**What this task involves:** Please set down every line of the records below exactly, without the pictures.

┄┄┄┄┄┄

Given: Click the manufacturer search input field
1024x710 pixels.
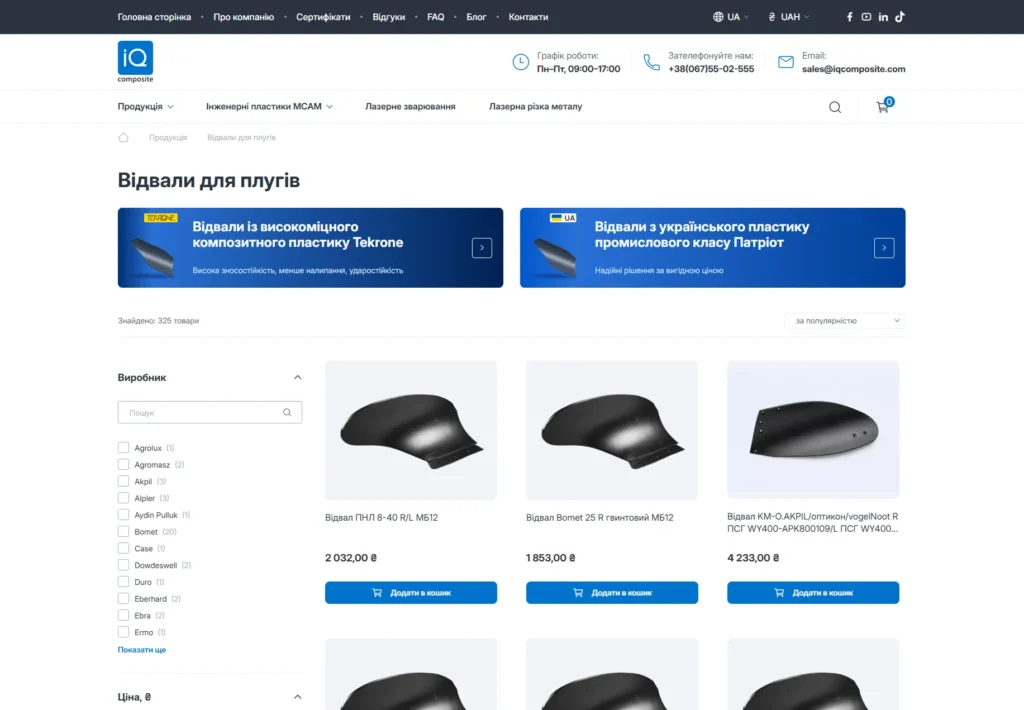Looking at the screenshot, I should (x=210, y=412).

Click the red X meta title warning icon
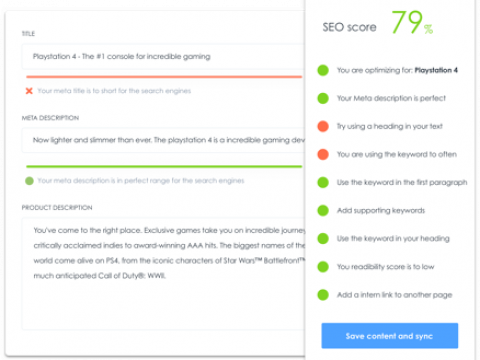coord(29,91)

┄┄┄┄┄┄

**Written solution:**
Given: Click the manufacturer search input field
1024x710 pixels.
Looking at the screenshot, I should (x=210, y=412).

Click the red X meta title warning icon
coord(29,91)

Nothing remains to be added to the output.